**Task directions:** Reproduce the data below word for word, from the first line to the last.

**Stored data:**
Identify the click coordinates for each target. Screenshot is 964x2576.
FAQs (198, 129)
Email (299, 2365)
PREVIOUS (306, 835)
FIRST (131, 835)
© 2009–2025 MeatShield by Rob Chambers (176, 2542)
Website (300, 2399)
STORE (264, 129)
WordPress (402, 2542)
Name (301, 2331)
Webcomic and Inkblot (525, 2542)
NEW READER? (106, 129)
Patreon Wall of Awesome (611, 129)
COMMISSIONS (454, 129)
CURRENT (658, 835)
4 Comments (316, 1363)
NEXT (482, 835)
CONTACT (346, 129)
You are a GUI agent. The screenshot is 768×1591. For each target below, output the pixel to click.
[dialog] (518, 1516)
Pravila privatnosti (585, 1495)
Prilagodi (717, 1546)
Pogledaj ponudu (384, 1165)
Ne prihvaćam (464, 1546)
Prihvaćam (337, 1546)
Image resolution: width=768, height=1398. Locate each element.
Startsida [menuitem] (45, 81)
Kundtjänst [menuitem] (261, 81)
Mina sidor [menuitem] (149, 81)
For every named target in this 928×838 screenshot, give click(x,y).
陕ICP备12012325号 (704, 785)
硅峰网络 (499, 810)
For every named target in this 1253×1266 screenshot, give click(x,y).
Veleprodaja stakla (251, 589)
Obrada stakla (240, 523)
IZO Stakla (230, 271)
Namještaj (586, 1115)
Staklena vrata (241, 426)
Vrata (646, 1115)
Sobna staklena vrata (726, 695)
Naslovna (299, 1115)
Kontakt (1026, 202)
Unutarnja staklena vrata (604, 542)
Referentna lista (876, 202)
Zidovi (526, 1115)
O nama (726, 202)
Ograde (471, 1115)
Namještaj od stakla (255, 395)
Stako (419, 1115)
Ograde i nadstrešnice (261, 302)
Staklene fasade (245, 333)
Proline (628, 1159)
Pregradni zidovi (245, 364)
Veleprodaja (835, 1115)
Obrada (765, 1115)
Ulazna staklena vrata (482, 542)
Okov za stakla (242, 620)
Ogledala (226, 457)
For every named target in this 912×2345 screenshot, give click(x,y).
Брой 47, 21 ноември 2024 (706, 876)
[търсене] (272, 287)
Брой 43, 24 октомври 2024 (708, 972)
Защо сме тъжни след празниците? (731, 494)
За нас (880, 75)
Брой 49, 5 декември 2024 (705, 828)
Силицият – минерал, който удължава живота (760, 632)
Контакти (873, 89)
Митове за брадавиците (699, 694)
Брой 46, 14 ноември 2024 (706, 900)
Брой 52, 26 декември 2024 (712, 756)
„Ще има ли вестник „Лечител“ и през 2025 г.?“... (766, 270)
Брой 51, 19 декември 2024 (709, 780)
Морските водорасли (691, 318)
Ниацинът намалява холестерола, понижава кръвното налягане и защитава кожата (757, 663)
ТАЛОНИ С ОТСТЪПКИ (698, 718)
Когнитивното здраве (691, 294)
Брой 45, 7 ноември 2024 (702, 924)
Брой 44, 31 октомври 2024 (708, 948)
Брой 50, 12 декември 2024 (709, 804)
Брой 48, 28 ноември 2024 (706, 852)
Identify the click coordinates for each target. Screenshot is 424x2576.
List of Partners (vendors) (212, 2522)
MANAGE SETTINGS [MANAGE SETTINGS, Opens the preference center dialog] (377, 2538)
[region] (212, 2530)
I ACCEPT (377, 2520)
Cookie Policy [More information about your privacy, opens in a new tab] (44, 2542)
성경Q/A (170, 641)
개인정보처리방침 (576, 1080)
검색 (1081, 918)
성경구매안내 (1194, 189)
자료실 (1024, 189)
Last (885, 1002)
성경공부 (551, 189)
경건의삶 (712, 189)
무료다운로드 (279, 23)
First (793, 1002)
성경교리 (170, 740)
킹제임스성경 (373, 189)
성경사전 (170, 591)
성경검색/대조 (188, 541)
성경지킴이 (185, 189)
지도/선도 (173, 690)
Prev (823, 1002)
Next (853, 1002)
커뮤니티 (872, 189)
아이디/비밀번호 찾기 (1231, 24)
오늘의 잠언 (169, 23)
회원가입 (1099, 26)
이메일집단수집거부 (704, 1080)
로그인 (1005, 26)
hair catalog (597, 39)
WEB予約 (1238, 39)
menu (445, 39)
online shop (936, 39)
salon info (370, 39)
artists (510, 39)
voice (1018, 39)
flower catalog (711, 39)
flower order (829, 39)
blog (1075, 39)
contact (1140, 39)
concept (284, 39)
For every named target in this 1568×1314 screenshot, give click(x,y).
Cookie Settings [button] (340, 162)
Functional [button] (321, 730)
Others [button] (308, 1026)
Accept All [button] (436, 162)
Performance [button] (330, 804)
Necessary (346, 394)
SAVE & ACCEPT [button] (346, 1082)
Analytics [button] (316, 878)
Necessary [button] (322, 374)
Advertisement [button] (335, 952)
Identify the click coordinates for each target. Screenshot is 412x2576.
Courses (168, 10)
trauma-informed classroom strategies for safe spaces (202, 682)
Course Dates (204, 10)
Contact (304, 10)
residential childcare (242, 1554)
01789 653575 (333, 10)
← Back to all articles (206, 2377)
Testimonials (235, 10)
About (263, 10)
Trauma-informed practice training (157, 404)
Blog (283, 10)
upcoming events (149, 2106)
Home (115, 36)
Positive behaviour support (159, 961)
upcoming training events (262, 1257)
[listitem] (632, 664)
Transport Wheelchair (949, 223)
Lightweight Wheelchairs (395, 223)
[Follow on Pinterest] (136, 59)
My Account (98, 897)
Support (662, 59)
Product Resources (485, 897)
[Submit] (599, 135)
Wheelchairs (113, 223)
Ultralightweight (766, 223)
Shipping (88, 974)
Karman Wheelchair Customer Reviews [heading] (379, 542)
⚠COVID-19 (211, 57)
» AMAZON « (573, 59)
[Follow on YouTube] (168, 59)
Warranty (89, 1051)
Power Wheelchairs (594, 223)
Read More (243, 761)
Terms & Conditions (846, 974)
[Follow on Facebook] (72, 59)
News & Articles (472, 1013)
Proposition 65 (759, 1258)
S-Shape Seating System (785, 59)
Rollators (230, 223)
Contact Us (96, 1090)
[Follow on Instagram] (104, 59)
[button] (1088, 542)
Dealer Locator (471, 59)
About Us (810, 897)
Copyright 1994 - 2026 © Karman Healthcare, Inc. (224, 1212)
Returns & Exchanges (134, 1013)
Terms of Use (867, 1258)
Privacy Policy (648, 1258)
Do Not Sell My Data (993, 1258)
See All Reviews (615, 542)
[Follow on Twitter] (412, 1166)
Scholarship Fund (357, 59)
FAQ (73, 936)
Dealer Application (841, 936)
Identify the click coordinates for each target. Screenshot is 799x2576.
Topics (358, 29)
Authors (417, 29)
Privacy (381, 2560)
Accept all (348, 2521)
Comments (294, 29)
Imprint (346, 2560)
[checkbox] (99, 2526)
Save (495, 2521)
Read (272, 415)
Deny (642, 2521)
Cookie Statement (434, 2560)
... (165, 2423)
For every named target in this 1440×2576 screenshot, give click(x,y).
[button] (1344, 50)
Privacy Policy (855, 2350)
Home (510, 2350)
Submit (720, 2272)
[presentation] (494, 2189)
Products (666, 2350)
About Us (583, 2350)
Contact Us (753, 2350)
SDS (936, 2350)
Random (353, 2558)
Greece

**Exercise response:**
Identify the click coordinates for each target. Screenshot is 964x2576.
FAQs (198, 129)
Email (299, 2365)
PREVIOUS (306, 835)
FIRST (131, 835)
© 2009–2025 MeatShield by Rob Chambers (176, 2542)
Website (300, 2399)
STORE (264, 129)
WordPress (402, 2542)
Name (301, 2331)
Webcomic and Inkblot (525, 2542)
NEW READER? (106, 129)
Patreon Wall of Awesome (611, 129)
COMMISSIONS (454, 129)
CURRENT (658, 835)
4 Comments (316, 1363)
NEXT (482, 835)
CONTACT (346, 129)
You are a GUI agent. The screenshot is 768×1591. For each target below, output the pixel to click.
[dialog] (518, 1516)
Pravila privatnosti (585, 1495)
Prilagodi (717, 1546)
Pogledaj ponudu (384, 1165)
Ne prihvaćam (464, 1546)
Prihvaćam (337, 1546)
Image resolution: width=768, height=1398. Locate each element.
Startsida [menuitem] (45, 81)
Kundtjänst [menuitem] (261, 81)
Mina sidor [menuitem] (149, 81)
For every named target in this 928×838 screenshot, give click(x,y).
陕ICP备12012325号 (704, 785)
硅峰网络 (499, 810)
For every named target in this 1253×1266 screenshot, give click(x,y).
Veleprodaja stakla (251, 589)
Obrada stakla (240, 523)
IZO Stakla (230, 271)
Namještaj (586, 1115)
Staklena vrata (241, 426)
Vrata (646, 1115)
Sobna staklena vrata (726, 695)
Naslovna (299, 1115)
Kontakt (1026, 202)
Unutarnja staklena vrata (604, 542)
Referentna lista (876, 202)
Zidovi (526, 1115)
O nama (726, 202)
Ograde (471, 1115)
Namještaj od stakla (255, 395)
Stako (419, 1115)
Ograde i nadstrešnice (261, 302)
Staklene fasade (245, 333)
Proline (628, 1159)
Pregradni zidovi (245, 364)
Veleprodaja (835, 1115)
Obrada (765, 1115)
Ulazna staklena vrata (482, 542)
Okov za stakla (242, 620)
Ogledala (226, 457)
For every named target in this 912×2345 screenshot, give click(x,y).
Брой 47, 21 ноември 2024 (706, 876)
[търсене] (272, 287)
Брой 43, 24 октомври 2024 (708, 972)
Защо сме тъжни след празниците? (731, 494)
За нас (880, 75)
Брой 49, 5 декември 2024 (705, 828)
Силицият – минерал, който удължава живота (760, 632)
Контакти (873, 89)
Митове за брадавиците (699, 694)
Брой 46, 14 ноември 2024 (706, 900)
Брой 52, 26 декември 2024 (712, 756)
„Ще има ли вестник „Лечител“ и през 2025 г.?“... (766, 270)
Брой 51, 19 декември 2024 (709, 780)
Морските водорасли (691, 318)
Ниацинът намалява холестерола, понижава кръвното налягане и защитава кожата (757, 663)
ТАЛОНИ С ОТСТЪПКИ (698, 718)
Когнитивното здраве (691, 294)
Брой 45, 7 ноември 2024 (702, 924)
Брой 44, 31 октомври 2024 (708, 948)
Брой 50, 12 декември 2024 (709, 804)
Брой 48, 28 ноември 2024 (706, 852)
Identify the click coordinates for each target. Screenshot is 424x2576.
List of Partners (vendors) (212, 2522)
MANAGE SETTINGS [MANAGE SETTINGS, Opens the preference center dialog] (377, 2538)
[region] (212, 2530)
I ACCEPT (377, 2520)
Cookie Policy [More information about your privacy, opens in a new tab] (44, 2542)
성경Q/A (170, 641)
개인정보처리방침 (576, 1080)
검색 (1081, 918)
성경구매안내 (1194, 189)
자료실 (1024, 189)
Last (885, 1002)
성경공부 (551, 189)
경건의삶 (712, 189)
무료다운로드 (279, 23)
First (793, 1002)
성경교리 (170, 740)
킹제임스성경 (373, 189)
성경사전 (170, 591)
성경검색/대조 (188, 541)
성경지킴이 (185, 189)
지도/선도 (173, 690)
Prev (823, 1002)
Next (853, 1002)
커뮤니티 (872, 189)
아이디/비밀번호 찾기 (1231, 24)
오늘의 잠언 (169, 23)
회원가입 (1099, 26)
이메일집단수집거부 (704, 1080)
로그인 (1005, 26)
hair catalog (597, 39)
WEB予約 (1238, 39)
menu (445, 39)
online shop (936, 39)
salon info (370, 39)
artists (510, 39)
voice (1018, 39)
flower catalog (711, 39)
flower order (829, 39)
blog (1075, 39)
contact (1140, 39)
concept (284, 39)
For every named target in this 1568×1314 screenshot, give click(x,y).
Cookie Settings [button] (340, 162)
Functional [button] (321, 730)
Others [button] (308, 1026)
Accept All [button] (436, 162)
Performance [button] (330, 804)
Necessary (346, 394)
SAVE & ACCEPT [button] (346, 1082)
Analytics [button] (316, 878)
Necessary [button] (322, 374)
Advertisement [button] (335, 952)
Identify the click coordinates for each target. Screenshot is 412x2576.
Courses (168, 10)
trauma-informed classroom strategies for safe spaces (202, 682)
Course Dates (204, 10)
Contact (304, 10)
residential childcare (242, 1554)
01789 653575 (333, 10)
← Back to all articles (206, 2377)
Testimonials (235, 10)
About (263, 10)
Trauma-informed practice training (157, 404)
Blog (283, 10)
upcoming events (149, 2106)
Home (115, 36)
Positive behaviour support (159, 961)
upcoming training events (262, 1257)
[listitem] (632, 664)
Transport Wheelchair (949, 223)
Lightweight Wheelchairs (395, 223)
[Follow on Pinterest] (136, 59)
My Account (98, 897)
Support (662, 59)
Product Resources (485, 897)
[Submit] (599, 135)
Wheelchairs (113, 223)
Ultralightweight (766, 223)
Shipping (88, 974)
Karman Wheelchair Customer Reviews [heading] (379, 542)
⚠COVID-19 (211, 57)
» AMAZON « (573, 59)
[Follow on YouTube] (168, 59)
Warranty (89, 1051)
Power Wheelchairs (594, 223)
Read More (243, 761)
Terms & Conditions (846, 974)
[Follow on Facebook] (72, 59)
News & Articles (472, 1013)
Proposition 65 (759, 1258)
S-Shape Seating System (785, 59)
Rollators (230, 223)
Contact Us (96, 1090)
[Follow on Instagram] (104, 59)
[button] (1088, 542)
Dealer Locator (471, 59)
About Us (810, 897)
Copyright 1994 - 2026 © Karman Healthcare, Inc. (224, 1212)
Returns & Exchanges (134, 1013)
Terms of Use (867, 1258)
Privacy Policy (648, 1258)
Do Not Sell My Data (993, 1258)
See All Reviews (615, 542)
[Follow on Twitter] (412, 1166)
Scholarship Fund (357, 59)
FAQ (73, 936)
Dealer Application (841, 936)
Identify the click coordinates for each target. Screenshot is 799x2576.
Topics (358, 29)
Authors (417, 29)
Privacy (381, 2560)
Accept all (348, 2521)
Comments (294, 29)
Imprint (346, 2560)
[checkbox] (99, 2526)
Save (495, 2521)
Read (272, 415)
Deny (642, 2521)
Cookie Statement (434, 2560)
... (165, 2423)
For every named target in this 1440×2576 screenshot, give click(x,y).
[button] (1344, 50)
Privacy Policy (855, 2350)
Home (510, 2350)
Submit (720, 2272)
[presentation] (494, 2189)
Products (666, 2350)
About Us (583, 2350)
Contact Us (753, 2350)
SDS (936, 2350)
Random (353, 2558)
Greece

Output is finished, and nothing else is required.